The LOI, which only represents an ‘agreement in principle’, effectively returns negotiations between the two sides to where they were eight-nine months previously under the former Christie administration.

Wynn was then unable to both ‘seal the deal’ with CK Property Holdings and convince the Government that it was the right purchaser, with the latter understood to have been deterred by the multi-million dollar taxpayer subsidies it was seeking.

But the Toronto-based group, headed by Paul Wynn, submitted a revised offer that appears - for the moment at least - to have won both parties over.

Tribune Business sources also revealed that among the last issues to be settled by both parties was who will take responsibility for paying severance and associated benefits to the Grand Lucayan’s staff, which is the normal practice whenever a hotel’s ownership changes hands.

They added, though, that the Government would tie approval of the Wynn Group’s purchase to it bringing back the Memories/Sunwing consortium, which had enjoyed previous success in revitalising the property and Freeport’s wider tourism product.

“All this is conditional on that arrangement with Sunwing and other players,” one source said. “The Heads of Agreement is going to be conditioned on all of that. There’s no point in recycling that property three to four years down the road.

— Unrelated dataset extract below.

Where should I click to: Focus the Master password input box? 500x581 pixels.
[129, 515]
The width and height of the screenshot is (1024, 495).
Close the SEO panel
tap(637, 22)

“It has to be tied to an agency deal, with players in the resort and hospitality industry attached to that agreement. It is a tied hospitality agency arrangement. That will be spelled out in the Heads of Agreement.”

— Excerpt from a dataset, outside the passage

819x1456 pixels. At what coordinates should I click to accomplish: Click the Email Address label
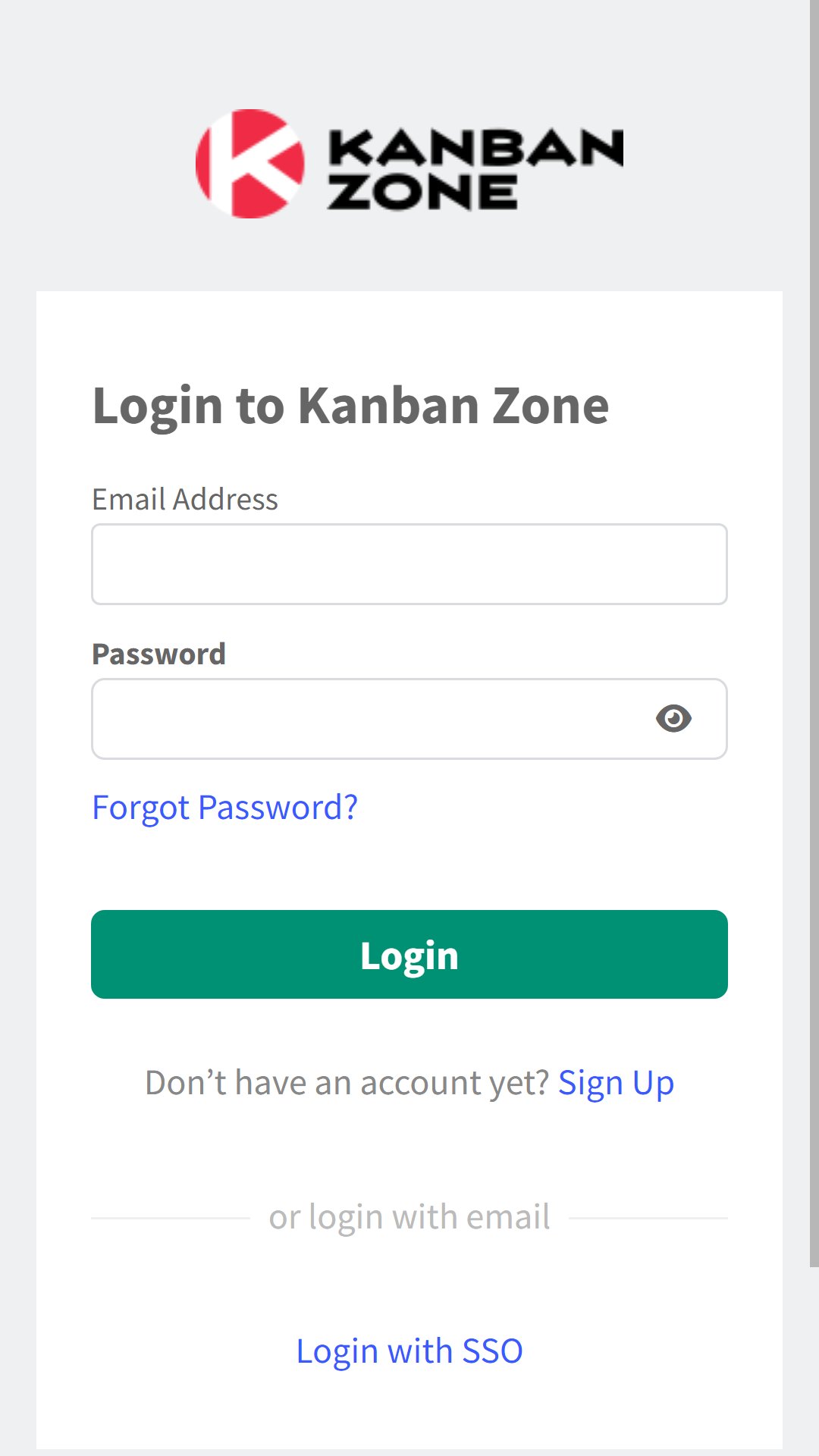point(185,499)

Magnus Alnebeck, the Pelican Bay resort’s managing director, yesterday told Tribune Business that Wynn’s choice of hotel operating partners could make the difference between success and failure.

He said a Memories-type operator, which was part of a vertically-integrated group that encompassed airlift and tour operators, would be the ‘best fit’ for the Grand Lucayan.

“That would be a very wise decision,” Mr Alnebeck responded, when informed the Government was looking towards a Memories/Sunwing return. “That would be very encouraging if that’s the case.

“The most important thing is an operator who knows what they’re doing, and is part of a vertically-integrated group with airlift and tour operators. It cannot just be any brand. If it is someone like Sunwing and Memories, maybe they are able to open in three-five months. That would be fantastic.

“The question most of us have is who is Wynn going to choose to operate these hotels. He’s not going to operate them himself; he’s going to be the landlord. We need an operator who knows what they’re doing, can build a sustainable model and can get it off the ground as soon as possible.”

Mr Alnebeck added that there “needs to be a pretty quick deal” between Wynn and CK Property Holdings if Freeport’s tourism product is to revive. “It’s very tough at the moment, but at least there’s positive news,” he said.

“We have to be ready for a tough winter season, and maybe they can get some of the property open for late Spring and early summer.”

Another source close to Grand Lucayan developments, speaking on condition of anonymity, confirmed that Memories/Sunwing were the leading contenders to brand the Grand Lucayan under the ownership of Wynn Group, whose speciality is in redeveloping distressed properties.

“Memories is the leading candidate because they have recent experience up there,” the source said. “That will be the first place up and running.

“The good news is that there are a number of possibilities, a number of companies that are quite eager to come in once the deal is done. We have choices, and are able to cherry pick the best ones who have familiarity with operating in island destinations, which are very peculiar.”

The source expressed hope that Wynn’s previous due diligence on the Grand Lucayan, conducted in relation to the aborted first deal, would help to shorten the typical three-month closing period associated with major resort purchases this time around.

“The period for closing is going to come quite rapidly, as a lot of the heavy lifting has been done,” they added. “We don’t want to wait too much longer, as we want to get the New Year off to a good start for the Grand Bahama economy.”